* **Activity**
Once the line with "You are a computer-use agent. This" is found in the data, output it and each following line exactly, up to and including the line with "Image resolution: width=1920", and nothing before or after.

[Dataset records]

<<<<

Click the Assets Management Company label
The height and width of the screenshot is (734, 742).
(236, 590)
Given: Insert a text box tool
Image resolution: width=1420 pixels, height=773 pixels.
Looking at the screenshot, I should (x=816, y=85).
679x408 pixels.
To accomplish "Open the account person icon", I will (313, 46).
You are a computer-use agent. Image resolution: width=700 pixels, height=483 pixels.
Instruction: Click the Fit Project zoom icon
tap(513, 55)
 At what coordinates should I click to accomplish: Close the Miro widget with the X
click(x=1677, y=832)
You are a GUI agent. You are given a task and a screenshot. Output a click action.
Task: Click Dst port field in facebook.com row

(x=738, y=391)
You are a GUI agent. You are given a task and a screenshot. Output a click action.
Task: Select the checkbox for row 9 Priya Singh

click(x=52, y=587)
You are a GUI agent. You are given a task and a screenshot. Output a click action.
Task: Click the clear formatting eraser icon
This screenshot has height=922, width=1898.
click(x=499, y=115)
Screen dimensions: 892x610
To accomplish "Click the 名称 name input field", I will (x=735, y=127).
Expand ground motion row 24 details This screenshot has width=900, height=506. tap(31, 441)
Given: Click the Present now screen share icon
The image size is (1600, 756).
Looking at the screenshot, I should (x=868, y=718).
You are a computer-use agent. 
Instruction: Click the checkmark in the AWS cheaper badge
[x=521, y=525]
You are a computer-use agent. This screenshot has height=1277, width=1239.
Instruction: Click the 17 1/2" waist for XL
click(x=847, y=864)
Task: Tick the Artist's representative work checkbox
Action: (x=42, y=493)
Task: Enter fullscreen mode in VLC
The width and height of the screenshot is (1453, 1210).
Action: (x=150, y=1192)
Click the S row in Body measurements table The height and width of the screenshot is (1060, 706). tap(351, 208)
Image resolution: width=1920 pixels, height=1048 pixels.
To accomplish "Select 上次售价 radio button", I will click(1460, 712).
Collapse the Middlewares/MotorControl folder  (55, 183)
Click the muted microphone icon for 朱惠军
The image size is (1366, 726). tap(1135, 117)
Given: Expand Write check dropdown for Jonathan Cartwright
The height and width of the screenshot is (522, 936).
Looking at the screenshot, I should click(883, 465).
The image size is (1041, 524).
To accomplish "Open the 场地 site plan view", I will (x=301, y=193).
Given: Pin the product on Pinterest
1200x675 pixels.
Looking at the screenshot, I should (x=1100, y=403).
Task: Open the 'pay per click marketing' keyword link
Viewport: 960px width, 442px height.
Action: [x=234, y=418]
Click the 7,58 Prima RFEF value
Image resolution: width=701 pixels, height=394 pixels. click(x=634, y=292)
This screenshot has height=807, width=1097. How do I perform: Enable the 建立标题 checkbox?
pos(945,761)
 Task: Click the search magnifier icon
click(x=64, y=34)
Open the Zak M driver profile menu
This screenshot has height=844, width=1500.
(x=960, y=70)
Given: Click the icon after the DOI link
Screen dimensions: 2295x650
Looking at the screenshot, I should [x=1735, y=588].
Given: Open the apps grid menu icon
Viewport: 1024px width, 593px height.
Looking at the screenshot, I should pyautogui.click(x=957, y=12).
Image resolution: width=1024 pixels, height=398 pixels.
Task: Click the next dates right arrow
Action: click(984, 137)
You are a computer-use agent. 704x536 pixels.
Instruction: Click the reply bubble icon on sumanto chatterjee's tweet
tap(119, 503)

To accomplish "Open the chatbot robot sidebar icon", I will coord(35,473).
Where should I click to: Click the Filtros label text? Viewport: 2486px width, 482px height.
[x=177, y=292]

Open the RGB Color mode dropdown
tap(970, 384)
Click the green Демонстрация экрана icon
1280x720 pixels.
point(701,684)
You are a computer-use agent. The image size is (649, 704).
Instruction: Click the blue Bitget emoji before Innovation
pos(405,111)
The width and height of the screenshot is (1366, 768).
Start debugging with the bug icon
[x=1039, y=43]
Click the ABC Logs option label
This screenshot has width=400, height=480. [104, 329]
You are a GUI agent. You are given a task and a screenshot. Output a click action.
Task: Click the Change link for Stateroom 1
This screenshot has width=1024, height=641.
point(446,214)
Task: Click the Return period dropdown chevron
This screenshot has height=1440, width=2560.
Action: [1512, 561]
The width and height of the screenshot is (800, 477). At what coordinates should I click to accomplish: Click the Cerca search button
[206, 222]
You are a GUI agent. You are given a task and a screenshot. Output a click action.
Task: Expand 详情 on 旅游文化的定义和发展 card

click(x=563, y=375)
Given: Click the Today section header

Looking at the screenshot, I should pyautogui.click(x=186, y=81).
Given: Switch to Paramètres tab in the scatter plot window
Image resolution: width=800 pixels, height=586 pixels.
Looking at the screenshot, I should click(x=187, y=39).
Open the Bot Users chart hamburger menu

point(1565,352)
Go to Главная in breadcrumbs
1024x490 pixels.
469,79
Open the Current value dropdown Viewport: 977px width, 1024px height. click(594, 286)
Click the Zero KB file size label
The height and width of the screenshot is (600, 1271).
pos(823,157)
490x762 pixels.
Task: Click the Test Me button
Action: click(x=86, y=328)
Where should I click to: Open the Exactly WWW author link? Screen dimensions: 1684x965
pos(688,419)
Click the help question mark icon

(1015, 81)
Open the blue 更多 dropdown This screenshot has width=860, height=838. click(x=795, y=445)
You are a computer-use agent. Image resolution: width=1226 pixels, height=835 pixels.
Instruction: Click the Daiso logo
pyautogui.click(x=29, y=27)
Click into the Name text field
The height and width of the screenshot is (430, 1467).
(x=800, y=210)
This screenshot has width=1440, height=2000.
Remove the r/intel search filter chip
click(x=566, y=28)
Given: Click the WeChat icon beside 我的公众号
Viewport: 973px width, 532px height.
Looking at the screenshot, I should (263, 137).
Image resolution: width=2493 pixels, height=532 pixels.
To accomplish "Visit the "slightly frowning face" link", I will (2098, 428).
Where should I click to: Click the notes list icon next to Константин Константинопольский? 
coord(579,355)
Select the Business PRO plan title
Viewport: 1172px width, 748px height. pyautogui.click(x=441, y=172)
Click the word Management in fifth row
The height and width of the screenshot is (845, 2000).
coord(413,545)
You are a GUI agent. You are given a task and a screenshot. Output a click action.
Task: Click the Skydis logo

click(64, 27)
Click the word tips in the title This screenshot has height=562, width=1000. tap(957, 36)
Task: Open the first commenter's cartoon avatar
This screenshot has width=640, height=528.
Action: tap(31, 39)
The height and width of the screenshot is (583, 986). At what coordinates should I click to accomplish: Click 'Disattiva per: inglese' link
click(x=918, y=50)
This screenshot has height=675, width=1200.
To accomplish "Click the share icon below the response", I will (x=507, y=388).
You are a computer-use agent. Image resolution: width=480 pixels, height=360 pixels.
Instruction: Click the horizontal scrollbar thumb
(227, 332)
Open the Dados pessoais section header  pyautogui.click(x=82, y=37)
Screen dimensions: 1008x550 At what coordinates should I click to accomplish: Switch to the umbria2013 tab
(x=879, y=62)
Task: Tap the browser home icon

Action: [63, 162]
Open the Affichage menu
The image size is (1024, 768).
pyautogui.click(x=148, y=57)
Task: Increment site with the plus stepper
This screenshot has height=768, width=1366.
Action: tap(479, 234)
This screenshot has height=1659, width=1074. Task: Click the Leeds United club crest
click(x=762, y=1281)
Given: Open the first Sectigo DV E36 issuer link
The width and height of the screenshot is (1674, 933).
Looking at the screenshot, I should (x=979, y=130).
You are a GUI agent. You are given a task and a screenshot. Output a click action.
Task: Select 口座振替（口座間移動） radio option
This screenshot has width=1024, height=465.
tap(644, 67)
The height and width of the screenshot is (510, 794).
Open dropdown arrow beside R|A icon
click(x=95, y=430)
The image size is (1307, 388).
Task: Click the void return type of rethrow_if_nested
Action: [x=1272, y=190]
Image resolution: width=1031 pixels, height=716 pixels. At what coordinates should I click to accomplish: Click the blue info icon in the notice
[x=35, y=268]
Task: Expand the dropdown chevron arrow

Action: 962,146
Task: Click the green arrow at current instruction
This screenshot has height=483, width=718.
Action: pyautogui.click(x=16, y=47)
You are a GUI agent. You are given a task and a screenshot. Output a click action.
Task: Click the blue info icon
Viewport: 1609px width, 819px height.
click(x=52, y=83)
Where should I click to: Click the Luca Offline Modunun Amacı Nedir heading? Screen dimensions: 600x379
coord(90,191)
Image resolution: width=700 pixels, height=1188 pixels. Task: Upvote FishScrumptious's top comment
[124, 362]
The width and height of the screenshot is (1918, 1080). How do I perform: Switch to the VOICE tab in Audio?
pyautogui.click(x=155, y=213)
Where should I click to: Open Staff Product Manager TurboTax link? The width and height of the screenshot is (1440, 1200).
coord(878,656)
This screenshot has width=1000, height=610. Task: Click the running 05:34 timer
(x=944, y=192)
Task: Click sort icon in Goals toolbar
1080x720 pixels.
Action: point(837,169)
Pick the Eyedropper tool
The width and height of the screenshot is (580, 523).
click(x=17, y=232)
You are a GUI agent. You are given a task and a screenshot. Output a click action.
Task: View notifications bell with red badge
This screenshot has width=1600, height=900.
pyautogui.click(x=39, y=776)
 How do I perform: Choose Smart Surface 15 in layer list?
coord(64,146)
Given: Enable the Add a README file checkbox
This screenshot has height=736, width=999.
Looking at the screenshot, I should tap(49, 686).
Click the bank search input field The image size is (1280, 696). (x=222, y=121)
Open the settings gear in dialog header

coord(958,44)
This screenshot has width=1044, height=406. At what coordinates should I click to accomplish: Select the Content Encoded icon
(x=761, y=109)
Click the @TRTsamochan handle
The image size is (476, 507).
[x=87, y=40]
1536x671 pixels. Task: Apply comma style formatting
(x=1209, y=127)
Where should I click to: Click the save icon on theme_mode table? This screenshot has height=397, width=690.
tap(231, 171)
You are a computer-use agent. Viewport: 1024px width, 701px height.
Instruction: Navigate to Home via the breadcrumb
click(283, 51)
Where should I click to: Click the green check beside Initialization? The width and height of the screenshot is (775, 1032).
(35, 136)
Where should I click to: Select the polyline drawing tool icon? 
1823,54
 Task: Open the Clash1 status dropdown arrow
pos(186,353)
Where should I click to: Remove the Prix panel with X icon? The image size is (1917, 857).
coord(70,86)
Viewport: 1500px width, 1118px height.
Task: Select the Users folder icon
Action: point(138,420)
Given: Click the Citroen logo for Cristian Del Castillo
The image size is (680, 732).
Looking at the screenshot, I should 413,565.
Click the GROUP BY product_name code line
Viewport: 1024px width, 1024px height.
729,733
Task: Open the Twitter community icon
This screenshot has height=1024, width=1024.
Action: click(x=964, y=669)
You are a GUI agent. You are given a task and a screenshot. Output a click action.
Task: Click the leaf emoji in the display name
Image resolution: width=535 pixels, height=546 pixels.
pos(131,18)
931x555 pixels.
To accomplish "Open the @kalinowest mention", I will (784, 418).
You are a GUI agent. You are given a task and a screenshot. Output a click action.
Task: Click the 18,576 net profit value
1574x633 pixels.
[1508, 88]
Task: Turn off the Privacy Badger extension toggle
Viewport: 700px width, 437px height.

>>>>

* **The completed task**
You are a computer-use agent. This screenshot has height=1277, width=1239.
Instruction: Click the 17 1/2" waist for XL
click(x=847, y=864)
Task: Tick the Artist's representative work checkbox
Action: (x=42, y=493)
Task: Enter fullscreen mode in VLC
The width and height of the screenshot is (1453, 1210).
Action: (x=150, y=1192)
Click the S row in Body measurements table The height and width of the screenshot is (1060, 706). tap(351, 208)
Image resolution: width=1920 pixels, height=1048 pixels.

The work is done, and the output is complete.